> **What you will do**
Render everything in the data below from the line containing "Image resolution: width=939" down to the line containing "Action: pyautogui.click(x=726, y=6)" as a Markdown table. Use the columns Row and Line, number each line in Row, and leave out any blank lines.

[A run of data]

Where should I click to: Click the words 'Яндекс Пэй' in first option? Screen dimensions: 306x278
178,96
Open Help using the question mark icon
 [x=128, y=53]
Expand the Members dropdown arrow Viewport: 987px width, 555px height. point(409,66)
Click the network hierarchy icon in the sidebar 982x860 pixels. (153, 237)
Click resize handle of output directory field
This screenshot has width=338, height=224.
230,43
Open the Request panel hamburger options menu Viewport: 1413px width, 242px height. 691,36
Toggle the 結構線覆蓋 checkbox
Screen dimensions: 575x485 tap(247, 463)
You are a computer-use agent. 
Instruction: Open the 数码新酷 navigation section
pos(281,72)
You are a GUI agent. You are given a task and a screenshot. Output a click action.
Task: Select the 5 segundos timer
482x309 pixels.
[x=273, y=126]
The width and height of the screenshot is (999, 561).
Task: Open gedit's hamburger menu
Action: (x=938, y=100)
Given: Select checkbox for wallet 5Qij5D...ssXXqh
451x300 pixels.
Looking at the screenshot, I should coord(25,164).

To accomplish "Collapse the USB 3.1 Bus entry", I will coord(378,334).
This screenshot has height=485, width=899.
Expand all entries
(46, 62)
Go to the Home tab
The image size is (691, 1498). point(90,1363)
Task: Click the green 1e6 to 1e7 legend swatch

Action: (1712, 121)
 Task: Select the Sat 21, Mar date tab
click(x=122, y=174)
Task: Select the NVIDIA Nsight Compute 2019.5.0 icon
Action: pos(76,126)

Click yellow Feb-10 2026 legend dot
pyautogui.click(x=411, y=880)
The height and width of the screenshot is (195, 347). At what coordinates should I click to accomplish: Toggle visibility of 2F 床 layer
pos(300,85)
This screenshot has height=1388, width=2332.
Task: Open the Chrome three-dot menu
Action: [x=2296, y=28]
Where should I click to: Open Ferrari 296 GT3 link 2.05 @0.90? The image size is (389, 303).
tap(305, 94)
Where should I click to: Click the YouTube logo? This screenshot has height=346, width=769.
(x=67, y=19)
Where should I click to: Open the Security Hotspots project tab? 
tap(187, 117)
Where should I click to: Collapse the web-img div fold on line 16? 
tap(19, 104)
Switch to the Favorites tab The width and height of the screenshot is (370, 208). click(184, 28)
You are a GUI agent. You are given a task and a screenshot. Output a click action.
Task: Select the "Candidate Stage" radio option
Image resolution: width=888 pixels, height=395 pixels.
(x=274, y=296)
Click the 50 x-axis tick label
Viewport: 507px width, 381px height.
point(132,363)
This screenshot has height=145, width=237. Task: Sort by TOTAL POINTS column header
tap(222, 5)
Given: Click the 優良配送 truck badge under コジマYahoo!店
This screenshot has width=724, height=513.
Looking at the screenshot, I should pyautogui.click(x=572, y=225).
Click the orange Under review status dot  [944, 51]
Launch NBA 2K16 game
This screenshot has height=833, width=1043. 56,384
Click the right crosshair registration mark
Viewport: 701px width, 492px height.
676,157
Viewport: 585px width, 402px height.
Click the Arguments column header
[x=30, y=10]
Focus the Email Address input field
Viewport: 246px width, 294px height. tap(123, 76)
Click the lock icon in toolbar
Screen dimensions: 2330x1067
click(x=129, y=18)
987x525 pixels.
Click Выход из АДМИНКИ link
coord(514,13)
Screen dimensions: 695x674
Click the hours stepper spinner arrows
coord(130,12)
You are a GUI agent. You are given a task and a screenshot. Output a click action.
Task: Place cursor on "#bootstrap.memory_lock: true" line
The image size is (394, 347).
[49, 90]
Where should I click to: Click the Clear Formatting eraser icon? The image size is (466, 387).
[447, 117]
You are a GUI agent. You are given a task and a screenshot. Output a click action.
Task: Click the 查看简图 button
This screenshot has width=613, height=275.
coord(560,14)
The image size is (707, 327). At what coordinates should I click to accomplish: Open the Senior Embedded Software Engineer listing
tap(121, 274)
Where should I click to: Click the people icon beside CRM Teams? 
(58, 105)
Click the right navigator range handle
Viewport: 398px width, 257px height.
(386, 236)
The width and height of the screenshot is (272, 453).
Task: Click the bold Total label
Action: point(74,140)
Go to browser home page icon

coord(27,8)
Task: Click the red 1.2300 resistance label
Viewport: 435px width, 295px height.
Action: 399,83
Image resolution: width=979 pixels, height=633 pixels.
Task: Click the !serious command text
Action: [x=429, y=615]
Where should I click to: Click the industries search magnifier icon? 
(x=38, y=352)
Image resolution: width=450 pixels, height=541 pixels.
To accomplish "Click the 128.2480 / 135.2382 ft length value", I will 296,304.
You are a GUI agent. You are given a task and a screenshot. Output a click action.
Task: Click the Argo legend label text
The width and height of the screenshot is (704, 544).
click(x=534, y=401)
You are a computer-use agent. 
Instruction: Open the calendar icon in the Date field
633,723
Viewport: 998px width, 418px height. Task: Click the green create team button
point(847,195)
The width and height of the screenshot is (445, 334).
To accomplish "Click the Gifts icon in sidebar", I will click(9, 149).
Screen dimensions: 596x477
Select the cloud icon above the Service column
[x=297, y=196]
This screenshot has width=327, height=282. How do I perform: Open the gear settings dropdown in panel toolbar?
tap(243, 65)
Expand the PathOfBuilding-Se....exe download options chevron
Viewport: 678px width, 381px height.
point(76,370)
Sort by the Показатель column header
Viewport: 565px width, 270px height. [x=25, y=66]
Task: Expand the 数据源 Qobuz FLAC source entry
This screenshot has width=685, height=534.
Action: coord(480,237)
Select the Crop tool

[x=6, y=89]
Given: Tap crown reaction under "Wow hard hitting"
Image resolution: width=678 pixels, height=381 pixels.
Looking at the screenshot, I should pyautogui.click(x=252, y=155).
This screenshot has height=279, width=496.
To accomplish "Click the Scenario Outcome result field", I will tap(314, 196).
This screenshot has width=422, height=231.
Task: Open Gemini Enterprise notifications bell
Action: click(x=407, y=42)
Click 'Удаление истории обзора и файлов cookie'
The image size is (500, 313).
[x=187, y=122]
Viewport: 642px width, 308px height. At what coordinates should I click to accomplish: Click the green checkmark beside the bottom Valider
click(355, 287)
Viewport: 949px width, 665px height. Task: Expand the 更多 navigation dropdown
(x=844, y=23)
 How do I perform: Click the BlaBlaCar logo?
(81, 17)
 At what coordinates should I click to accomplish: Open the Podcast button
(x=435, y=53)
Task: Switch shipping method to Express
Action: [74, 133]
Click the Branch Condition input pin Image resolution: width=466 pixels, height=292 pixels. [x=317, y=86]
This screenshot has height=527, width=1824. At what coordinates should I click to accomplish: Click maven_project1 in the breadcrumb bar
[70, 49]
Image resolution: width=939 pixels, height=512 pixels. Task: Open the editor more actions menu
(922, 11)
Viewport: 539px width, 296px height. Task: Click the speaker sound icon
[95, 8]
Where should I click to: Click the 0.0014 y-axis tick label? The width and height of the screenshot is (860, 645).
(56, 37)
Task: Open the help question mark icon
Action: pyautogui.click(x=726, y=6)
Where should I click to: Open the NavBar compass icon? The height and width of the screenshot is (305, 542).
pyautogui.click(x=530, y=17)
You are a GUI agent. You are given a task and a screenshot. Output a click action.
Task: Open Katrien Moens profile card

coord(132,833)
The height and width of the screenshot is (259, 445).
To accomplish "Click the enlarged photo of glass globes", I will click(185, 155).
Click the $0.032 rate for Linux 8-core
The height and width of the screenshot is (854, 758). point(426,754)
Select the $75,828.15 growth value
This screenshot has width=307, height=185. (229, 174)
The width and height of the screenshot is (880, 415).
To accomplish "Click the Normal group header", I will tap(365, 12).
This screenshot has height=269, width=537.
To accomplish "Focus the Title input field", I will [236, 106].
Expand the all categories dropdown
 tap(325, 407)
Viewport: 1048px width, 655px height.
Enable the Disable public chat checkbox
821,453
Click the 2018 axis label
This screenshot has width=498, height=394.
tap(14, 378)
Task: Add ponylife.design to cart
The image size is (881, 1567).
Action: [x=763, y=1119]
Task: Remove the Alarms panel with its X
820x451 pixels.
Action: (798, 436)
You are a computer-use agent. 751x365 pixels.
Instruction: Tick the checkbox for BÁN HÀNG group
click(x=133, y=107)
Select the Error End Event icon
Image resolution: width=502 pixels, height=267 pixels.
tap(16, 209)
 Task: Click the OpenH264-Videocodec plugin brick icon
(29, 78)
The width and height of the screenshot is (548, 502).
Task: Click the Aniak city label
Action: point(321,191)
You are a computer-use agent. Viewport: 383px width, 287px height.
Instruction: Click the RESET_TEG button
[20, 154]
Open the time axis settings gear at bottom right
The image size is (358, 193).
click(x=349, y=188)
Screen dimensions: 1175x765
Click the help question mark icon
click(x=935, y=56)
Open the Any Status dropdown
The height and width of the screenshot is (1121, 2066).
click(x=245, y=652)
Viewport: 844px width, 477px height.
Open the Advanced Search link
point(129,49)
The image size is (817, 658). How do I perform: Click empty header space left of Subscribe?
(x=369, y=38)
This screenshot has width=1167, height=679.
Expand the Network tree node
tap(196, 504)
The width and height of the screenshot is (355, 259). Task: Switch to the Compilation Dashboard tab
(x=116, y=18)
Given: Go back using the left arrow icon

> **Solved problem**
| Row | Line |
|---|---|
| 1 | Image resolution: width=939 pixels, height=512 pixels. Task: Open the editor more actions menu |
| 2 | (922, 11) |
| 3 | Viewport: 539px width, 296px height. Task: Click the speaker sound icon |
| 4 | [95, 8] |
| 5 | Where should I click to: Click the 0.0014 y-axis tick label? The width and height of the screenshot is (860, 645). |
| 6 | (56, 37) |
| 7 | Task: Open the help question mark icon |
| 8 | Action: pyautogui.click(x=726, y=6) |